It was the rain that did it. Great drops thundering down on the canvas canopy – ‘a waterproof canopy’, the man who rented us the skiff had promised. It hadn’t always been so grim. Five days previously, in the shadow of St Helen’s Church in Abingdon, Oxfordshire, we first set our oars in the sun-dappled water and made off downstream.

I hatched the plan one night between pint five and closing time, in a sticky corner of a Camberwell pub. We were to skiff downriver in the most authentic vessel we could find to see just how much of the Thames Jerome K. Jerome would still recognise. For those who haven’t had the pleasure, in 1889, Jerome penned a humorous account of a two-week boating holiday rowing from Kingston to Oxford and back. On publication, the work was denounced as the sad result of over-educating the lower orders and Jerome was declared ‘a menace to English letters’.

James Fisher, Sub-Editor at Country Life, assured me that, unless I guaranteed him a place in the crew, he would never accept another commission on drey-poking for Shooting Times. For weeks after this, we struggled to find a third man. I’m no longer on speaking terms with a number of people after learning they don’t think skiffing down the Thames constitutes a holiday, but then I remembered Philip, a dear schoolpal, who washes dishes two days a week at a Soho restaurant famed for the exquisite things it does with grouse. It’s friends like this one needs – men of taste and flexibility.

In Jerome’s novel, he observes that ‘among folk too constitutionally weak to relish up-stream work, it is a common practice to get a boat to Oxford and row down’. Being unashamedly of a dainty ilk, we planned
to do exactly that. The author describes Abingdon as ‘eminently respectable, clean and desperately dull’. Conservationists will be reassured to hear that it remains largely unchanged.

It was about 10 miles into the journey that I first wondered if the whole thing was a terrible mistake. ‘You must have rowed at Eton?’ I pleaded with James. ‘Never saw the point,’ he replied. ‘Dull sport. I turned up once, capsized and played table tennis instead.’

At this point, Philip stopped pontificating about the Brutalist beauty of Didcot power station and lamented that he spent most of his school career hiding from sport in general and practising cigarette rolling behind the art block. I had whiled away many a prep session on the river, but, unhelpfully, it was always with a fishing rod and a can of McEwan’s Export.

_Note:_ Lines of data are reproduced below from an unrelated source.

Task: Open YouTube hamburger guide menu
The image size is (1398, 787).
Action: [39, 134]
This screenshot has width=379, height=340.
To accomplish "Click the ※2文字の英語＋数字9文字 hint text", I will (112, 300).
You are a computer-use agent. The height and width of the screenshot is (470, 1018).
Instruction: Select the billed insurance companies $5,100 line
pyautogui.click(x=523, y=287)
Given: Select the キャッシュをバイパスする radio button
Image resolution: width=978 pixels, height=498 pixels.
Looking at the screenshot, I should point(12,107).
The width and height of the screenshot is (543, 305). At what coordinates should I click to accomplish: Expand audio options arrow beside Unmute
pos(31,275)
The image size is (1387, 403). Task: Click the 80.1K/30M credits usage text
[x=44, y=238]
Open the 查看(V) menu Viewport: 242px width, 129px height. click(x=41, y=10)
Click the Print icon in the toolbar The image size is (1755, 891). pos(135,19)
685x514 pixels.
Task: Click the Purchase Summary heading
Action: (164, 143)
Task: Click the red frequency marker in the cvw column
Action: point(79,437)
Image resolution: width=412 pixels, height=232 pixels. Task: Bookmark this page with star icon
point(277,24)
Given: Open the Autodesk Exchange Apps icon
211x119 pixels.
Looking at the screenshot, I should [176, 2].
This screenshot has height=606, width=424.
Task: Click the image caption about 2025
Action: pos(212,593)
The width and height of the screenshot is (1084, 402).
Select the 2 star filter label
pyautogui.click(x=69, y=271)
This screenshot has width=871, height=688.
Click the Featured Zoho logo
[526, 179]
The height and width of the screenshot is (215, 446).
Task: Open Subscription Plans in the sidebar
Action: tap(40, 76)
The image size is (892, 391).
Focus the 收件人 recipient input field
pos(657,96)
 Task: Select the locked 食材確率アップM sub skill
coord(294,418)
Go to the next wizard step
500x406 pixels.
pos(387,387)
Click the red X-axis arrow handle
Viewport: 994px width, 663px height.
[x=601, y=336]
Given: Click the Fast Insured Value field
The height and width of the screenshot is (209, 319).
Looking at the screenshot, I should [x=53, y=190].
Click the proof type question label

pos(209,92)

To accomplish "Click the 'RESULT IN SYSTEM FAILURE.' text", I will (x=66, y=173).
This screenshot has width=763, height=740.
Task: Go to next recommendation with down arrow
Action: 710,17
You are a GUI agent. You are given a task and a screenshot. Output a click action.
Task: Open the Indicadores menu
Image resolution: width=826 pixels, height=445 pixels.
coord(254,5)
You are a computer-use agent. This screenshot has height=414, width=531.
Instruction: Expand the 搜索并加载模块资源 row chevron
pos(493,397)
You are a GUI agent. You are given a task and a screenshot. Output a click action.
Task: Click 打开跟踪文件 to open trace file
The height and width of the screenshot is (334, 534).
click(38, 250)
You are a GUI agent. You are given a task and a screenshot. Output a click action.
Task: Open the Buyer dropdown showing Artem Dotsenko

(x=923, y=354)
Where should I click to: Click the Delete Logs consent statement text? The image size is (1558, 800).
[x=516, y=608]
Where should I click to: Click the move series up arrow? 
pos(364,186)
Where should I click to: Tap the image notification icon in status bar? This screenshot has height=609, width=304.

Retrieving Rose with the help of Tom Balm, her owner, after making a landfall.

On the first night, we moored beneath the bridge in Wallingford. In Three Men in a Boat, they wind up there at ‘a riverside inn’ with a ‘monstrous fish hanging above the fire place’. Everyone they encounter claims to have caught it, with one person recalling it came in at ‘eighteen pounds six ounces’.

Sadly, we found no monstrous fish at our inn, but rather an Abba tribute act and a woman named Maureen, who was determined to dance with us. It seemed improper to ask, but I suspect she came in at a little more than 18lb 6oz. As the night wore on, she became insistent and we beat a retreat back across the bridge and burnt some aubergines.

The journey down from Wallingford was still just as ‘full of beauty’ as Jerome notes. Today, beech trees line the banks. In the 1890s, there would have been a towpath for horses instead. That evening, we moored up at Mapledurham Mill and Lorna, a friend of James’s, kindly put us up for the night. As it was Philip’s birthday, Lorna’s father opened two magnums of wine and we sat sipping, listening to rain lashing the windows, telling tales of waterproof jackets we’ve known and loved.

The following day, the river was hot and muggy. As we rowed towards Reading, James remarked on the pillboxes that line the banks. Of course, in the 1890s, these wouldn’t have been there and the loss of life that loomed would have been hard to fathom.

The river by Reading is still every bit as ‘dismal’ as Jerome records, but there was a quaint friendliness about the place that afternoon. A large man with a fawn bulldog and a Union Flag tattoo stopped to bemoan the football. Someone else offered to buy the boat from us, before a conversational U-turn in which he concluded that, actually, rowing sounded ‘really boring’.

From left to right: Philip Walton, James Fisher and Patrick Galbraith.

Past Reading, the landscape changes dramatically and we drifted in silence for some time, looking at progressively bigger and grander houses. Skiffing into Henley, rowing boats full of young men who may as well have been carved by Praxiteles tore past, and a dainty little cox fiercely shouted that we were ‘on the wrong part of the river’. After one particularly coarse exchange, we decided to park up at a pleasant spot on the side of the Regatta course. In Jerome’s novel, he wanders into Henley for ‘a glass of whisky and a pipe’. We took to the streets in search of curry.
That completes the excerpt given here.